**Written request:**
Can you pick up the reflection on Harvest below and keep writing after its final sentence?

** Start Selected extract **

We reap what we sow: a once young man’s guide.

George is a visiting fellow at the London School of Economics and an Anglican priest.

A soot stained burnt-out harvester sits in a recently harvested field.
A burnt-out harvester, Lonesome Farm, Oxfordshire.
Nick Jones.

I plan next week to visit a small nursery school, called Young Haymakers, for their Harvest celebration where toddlers to five-year-olds will sing songs about tractor wheels going round and round, with vigorous manual actions as they shake, shake, shake the apple tree. 

We’ll have a Harvest snack at tiny tables, a prayer and then they’ll give me the Harvest gifts from their families for those who may be hungry. 

It is, of course, a delight, one of the happiest duties of a parish priest and I’ll miss it terribly as I hand it over to a new Rector. But, while I take nothing away from the sheer joy of thanksgiving of these children for the fruits (and vegetables) of this harvest and for those who farm them, I can’t help but wonder what Harvest, as a festival, really means for grown-ups. 

The metaphor has been just too rich to avoid this season. We reap what we sow – and we witness that from Ukraine to Gaza and Lebanon, from Sudan to a United States that teeters on the brink of self-destruction as the world’s beacon of democratic values.

** End Selected extract **
** Start Collected data **

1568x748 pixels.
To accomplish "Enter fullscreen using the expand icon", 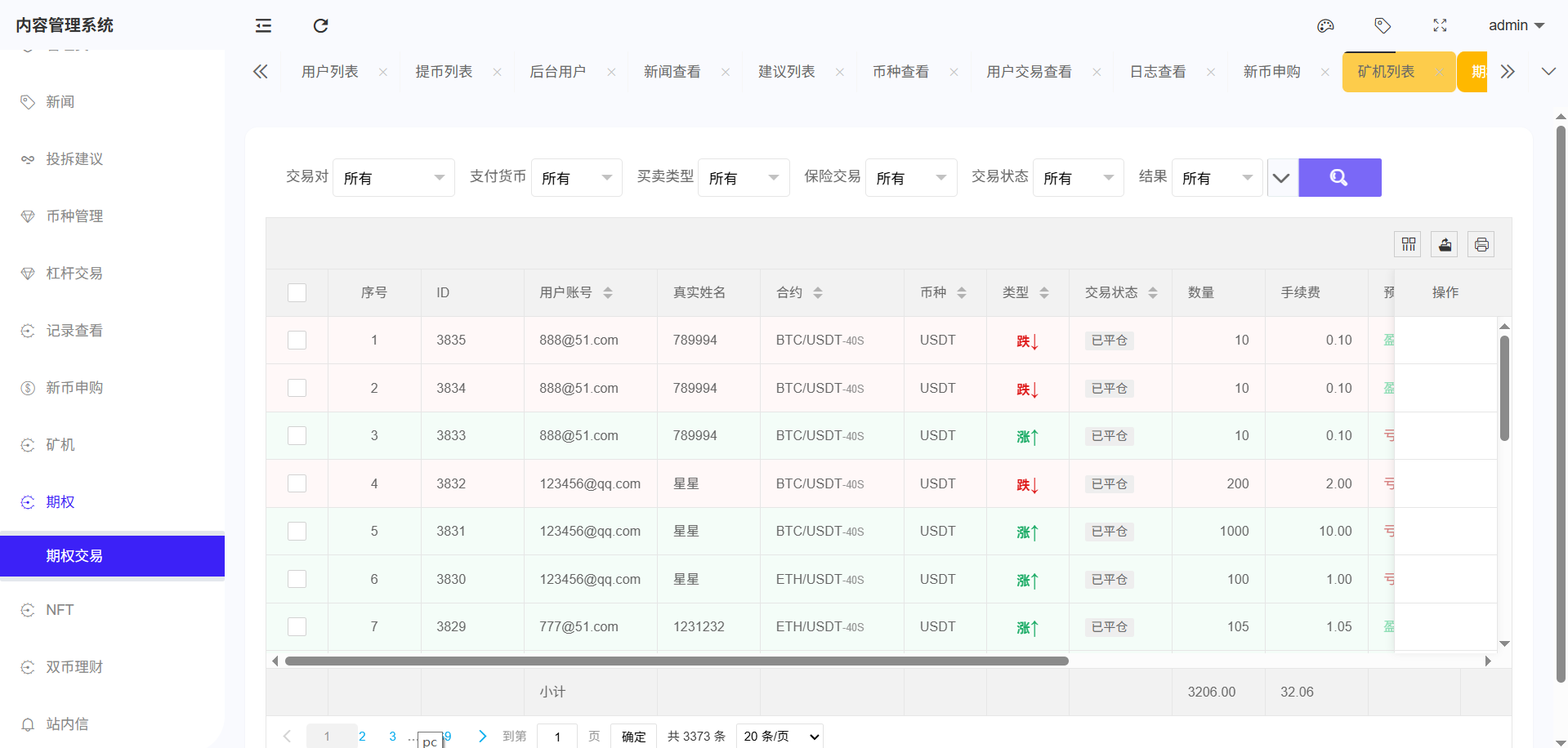I will coord(1440,25).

** End Collected data **

**Reply:**
One might add to this sorry list the longer-term grim gathering-in from the world’s reliance on fossil fuels, a failed harvest of biblical-scale abomination as we destroy our planet’s natural capacity to host us. Truly, we have sown a wind and, in so many areas of human endeavour, we look like we reap a whirlwind (literally, in the case of weather crises such as Hurricane Milton). 

There are prophetic voices that cry out in our human wilderness, from those who foresee the demise of the US at the hands of a shallow nationalism to those few on the political stage who predict an all-out war in the Middle East as the only possible conclusion to the escalation of revenge attacks between Israel and its neighbours. 

The ancients saw famine and failed harvests as judgments for their sin, their divergence from the divine will. It’s unlikely that our world is going to accept such culpability any time soon. To do so would require a humility that we have lost, along with losing our religion. 

We need to be careful of ascribing too much of a prophetic voice to Young. This was, after all, a fairly bombed-out singer-songwriter of the start of the Boomer generation.

Setting aside the reaping of whirlwinds from millennia ago, I’m going to invoke a popular folk song from a little over half a century ago. I do so because, in 1972, we lived in a more innocent world, before we knew how industrialisation could destroy our human species and when a western hegemony in democracy was taken for granted. Little did we know the precipice on which we were perched.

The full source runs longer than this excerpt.